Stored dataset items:
━━━━━━━━━━━━━━━━
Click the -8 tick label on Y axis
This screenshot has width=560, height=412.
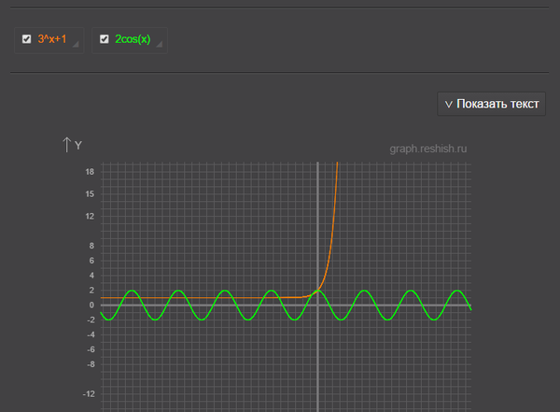(90, 364)
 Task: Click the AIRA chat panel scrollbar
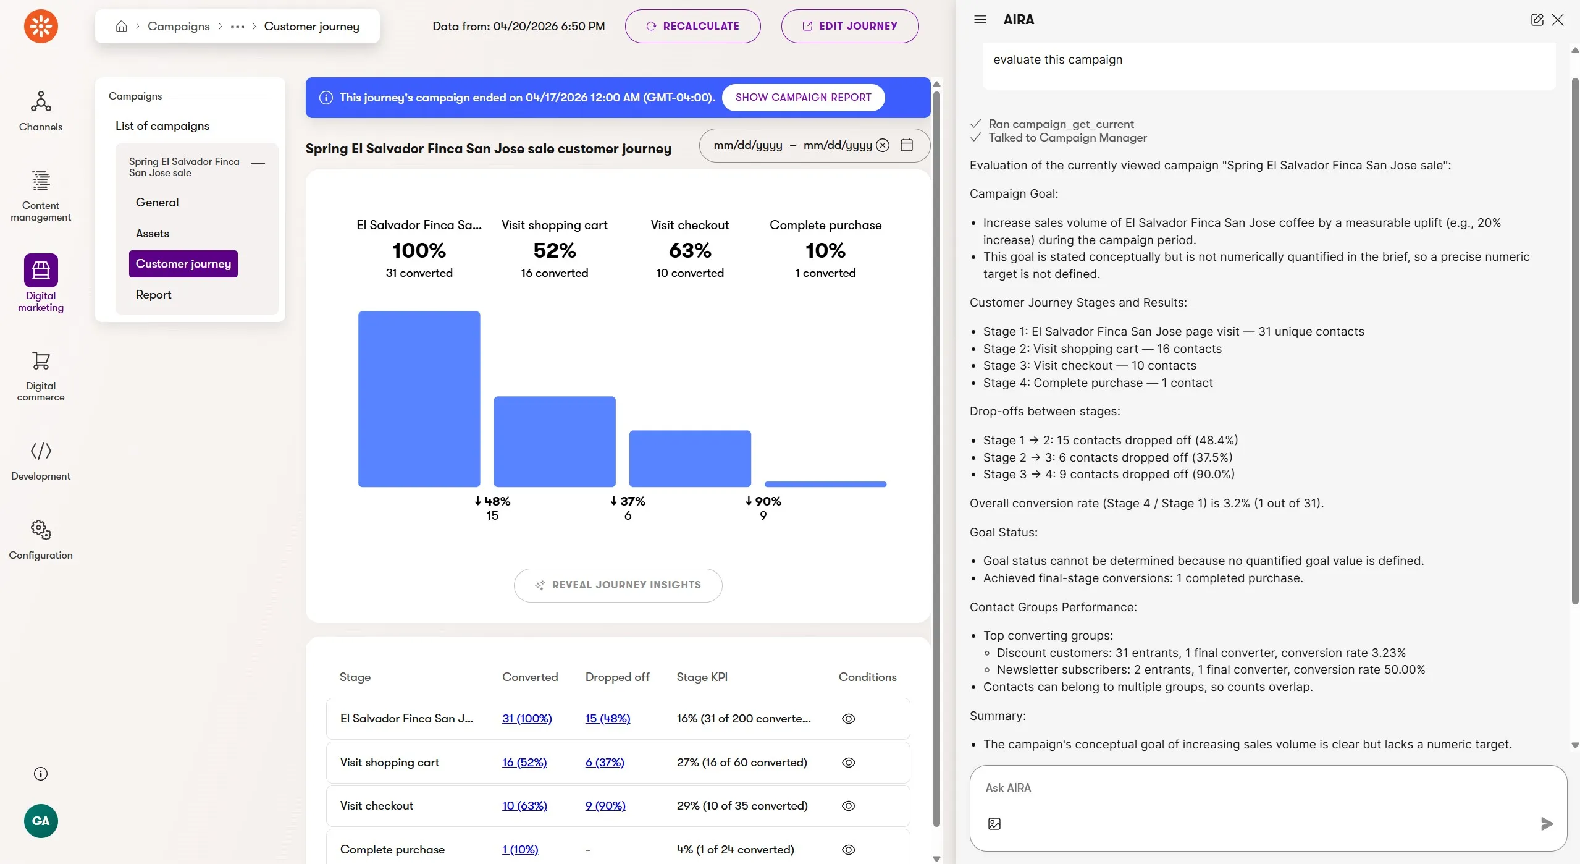[1574, 340]
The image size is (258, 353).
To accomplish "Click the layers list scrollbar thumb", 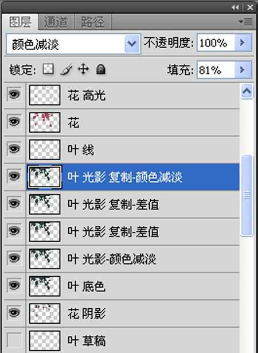I will (x=247, y=195).
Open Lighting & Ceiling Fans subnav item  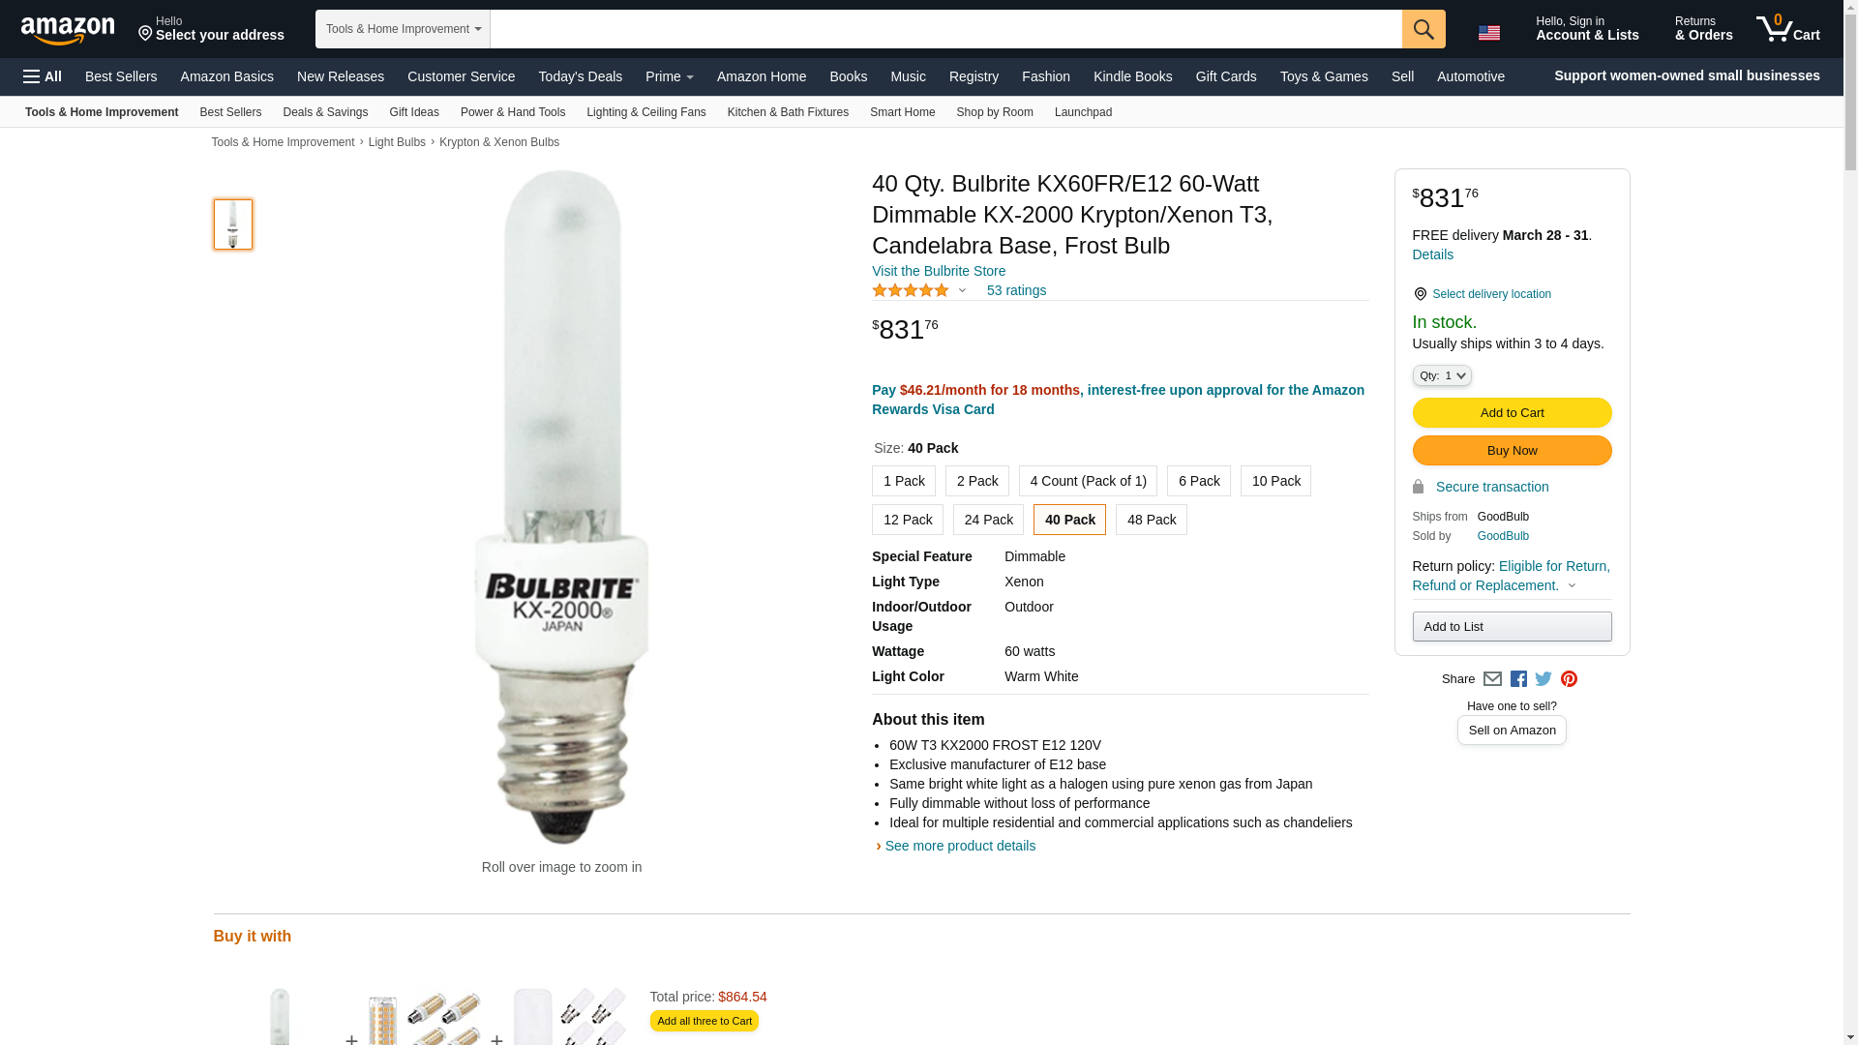[645, 112]
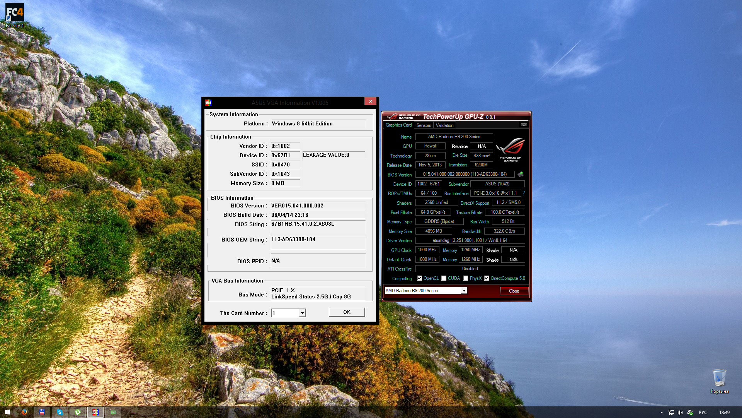Click the GPU-Z graphics card taskbar icon
Viewport: 742px width, 418px height.
[113, 412]
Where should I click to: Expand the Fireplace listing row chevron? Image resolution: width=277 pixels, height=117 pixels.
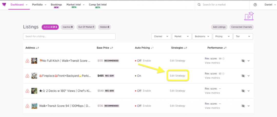(x=249, y=76)
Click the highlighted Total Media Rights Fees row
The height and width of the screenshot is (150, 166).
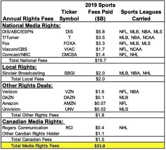pyautogui.click(x=83, y=146)
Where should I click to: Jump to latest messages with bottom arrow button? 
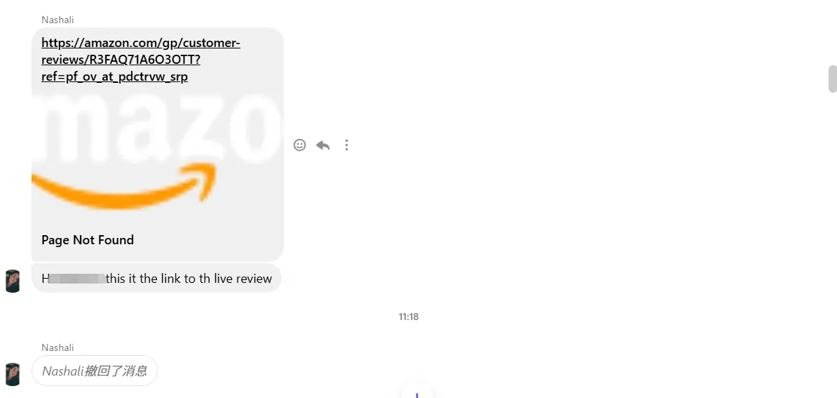pyautogui.click(x=417, y=392)
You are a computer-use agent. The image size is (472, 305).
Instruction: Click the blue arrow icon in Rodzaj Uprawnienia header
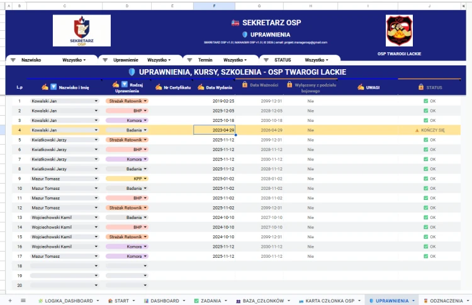coord(125,84)
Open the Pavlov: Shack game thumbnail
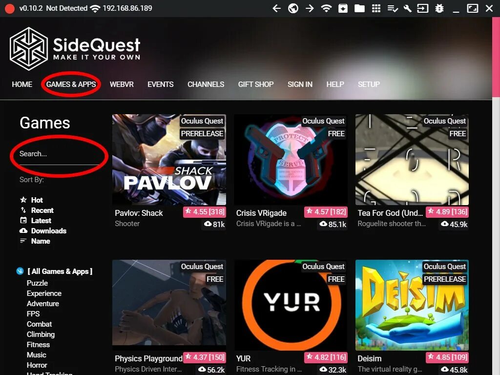 [169, 160]
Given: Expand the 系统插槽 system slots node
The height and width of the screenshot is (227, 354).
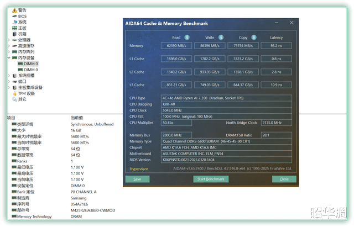Looking at the screenshot, I should coord(8,76).
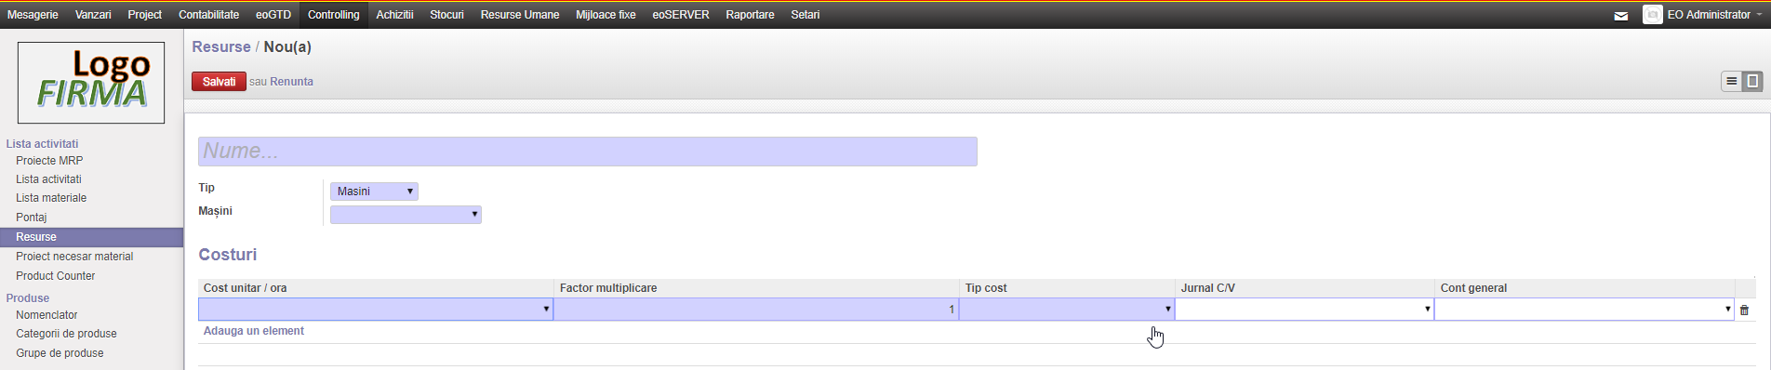Expand the Tip cost dropdown
The image size is (1771, 370).
(x=1067, y=309)
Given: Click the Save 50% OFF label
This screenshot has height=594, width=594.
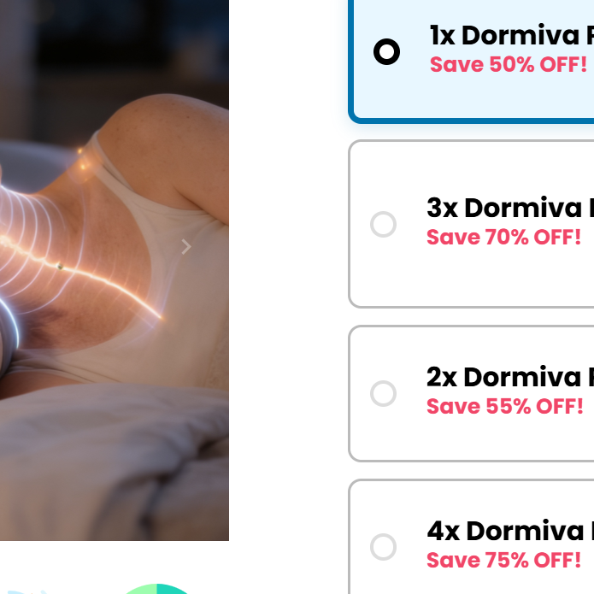Looking at the screenshot, I should (x=509, y=64).
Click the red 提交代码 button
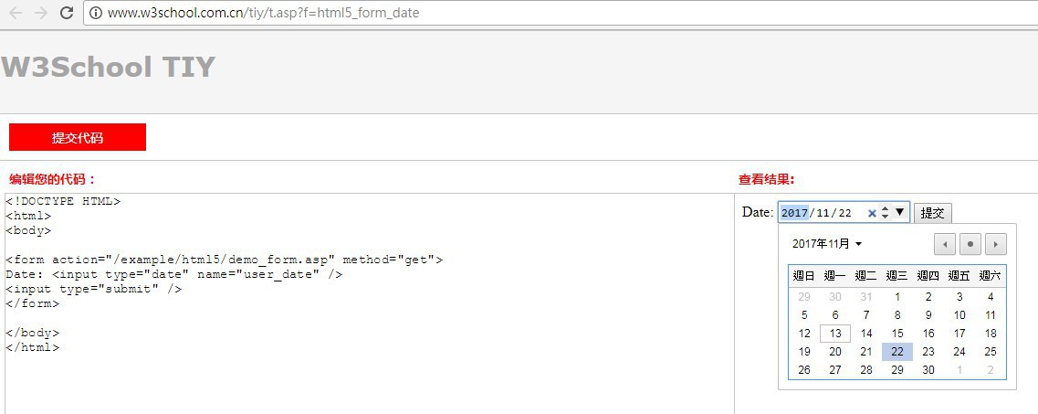Viewport: 1038px width, 414px height. tap(78, 137)
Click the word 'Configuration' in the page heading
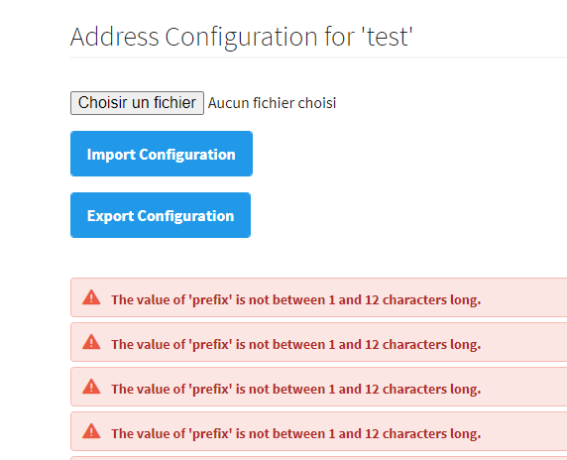Screen dimensions: 567x460 242,37
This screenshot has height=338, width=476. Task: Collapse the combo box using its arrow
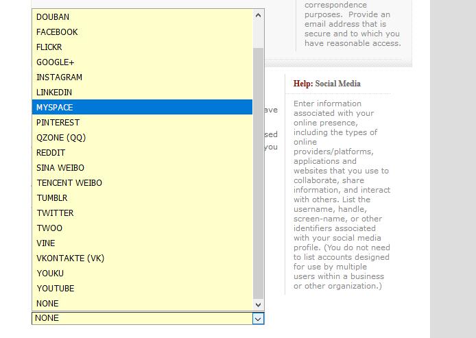pos(258,318)
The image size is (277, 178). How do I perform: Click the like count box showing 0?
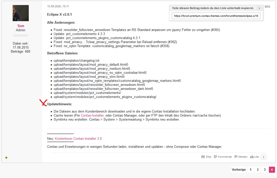[263, 157]
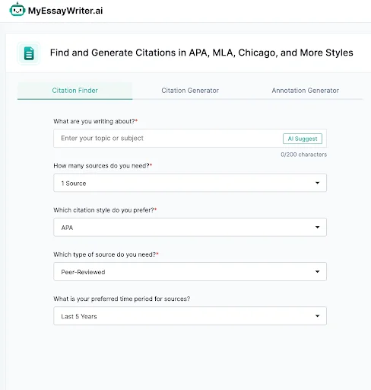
━━━━━━━━━━━━━━━━
REQUIREMENTS: Format the entries above as a Markdown table with the columns "No." and "Text," starting with the line that contains "Given: Expand the 系统插槽 system slots node" and going on through the last line of the entries. Number the rows, leave out blank lines, and omit the pictures.

ANSWER TO THIS PROBLEM:
| No. | Text |
|---|---|
| 1 | Given: Expand the 系统插槽 system slots node |
| 2 | The height and width of the screenshot is (227, 354). |
| 3 | Looking at the screenshot, I should coord(8,76). |
| 4 | Expand the Tip cost dropdown |
| 5 | The image size is (1771, 370). |
| 6 | (x=1067, y=309) |
| 7 | Given: Click the Save 50% OFF label |
| 8 | This screenshot has height=594, width=594. |
| 9 | Looking at the screenshot, I should (x=509, y=64). |
| 10 | Click the red 提交代码 button |
| 11 | Viewport: 1038px width, 414px height. tap(78, 137) |
| 12 | Click the word 'Configuration' in the page heading |
| 13 | Screen dimensions: 567x460 242,37 |
| 14 | This screenshot has height=338, width=476. Task: Collapse the combo box using its arrow |
| 15 | pos(258,318) |
| 16 | The image size is (277, 178). How do I perform: Click the like count box showing 0? |
| 17 | [263, 157] |